Doolittle and Hornet skipper Captain Marc Mitscher decided to launch the B-25s immediately—10 hours early and 170 nmi farther from Japan than planned. (Note: Doolittle, first off, was 610 nmi from Tokyo at launch, while Farrow, last off, was 600 nmi from landfall.) After respotting to allow for engine start and runups, Doolittle's aircraft had 467 ft of takeoff distance. Although none of the B-25 pilots, including Doolittle, had ever taken off from a carrier before, all 16 aircraft launched safely between 08:20 and 09:19, though Doolittle's bomber was witnessed to have almost hit the water before pulling up at the last second. The B-25s then flew toward Japan, most in groups of two to four aircraft, before flying singly at wave-top level to avoid detection.

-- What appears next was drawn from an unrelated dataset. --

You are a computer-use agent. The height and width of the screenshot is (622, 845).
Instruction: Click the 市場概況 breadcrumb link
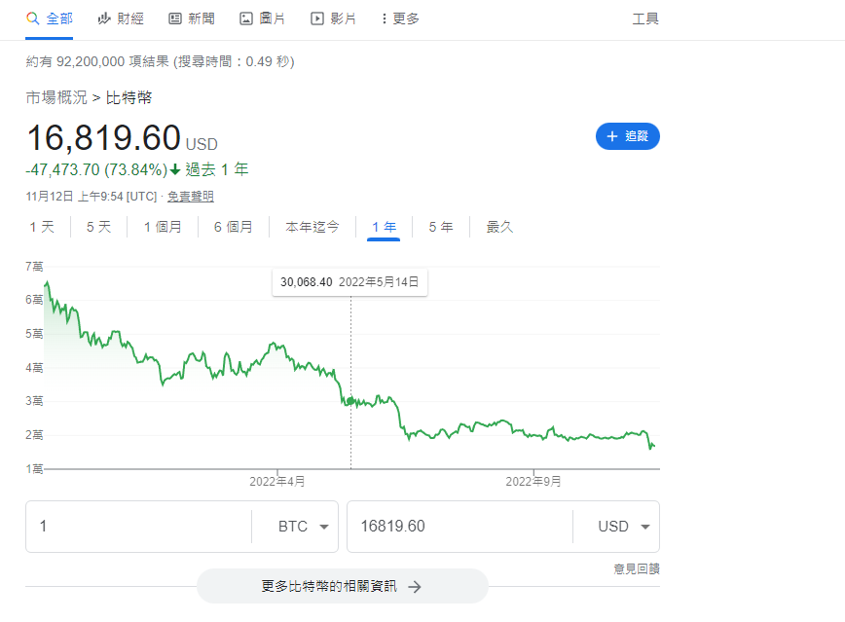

The aircraft began arriving over Japan about noon Tokyo time, six hours after launch, climbed to 1500 ft and bombed 10 military and industrial targets in Tokyo, two in Yokohama, and one each in Yokosuka, Nagoya, Kobe, and Osaka. Although some B-25s encountered light antiaircraft fire and a few enemy fighters (made up of Ki-45s and prototype Ki-61s, the latter being mistaken for Bf 109s) over Japan, no bomber was shot down. Only the B-25 of 1st Lt. Richard O. Joyce received any battle damage, minor hits from antiaircraft fire. B-25 No. 4, piloted by 1st Lt. Everett W. Holstrom, jettisoned its bombs before reaching its target when it came under attack by fighters after its gun turret malfunctioned.

The Americans claimed to have shot down three Japanese fighters—one by the gunners of the Whirling Dervish, piloted by 1st Lt. Harold Watson, and two by the gunners of the Hari Kari-er, piloted by 1st Lt. Ross Greening. Many targets were strafed by the bombers' nose gunners. The subterfuge of the simulated gun barrels mounted in the tail cones was described afterwards by Doolittle as effective, in that no airplane was attacked directly from behind.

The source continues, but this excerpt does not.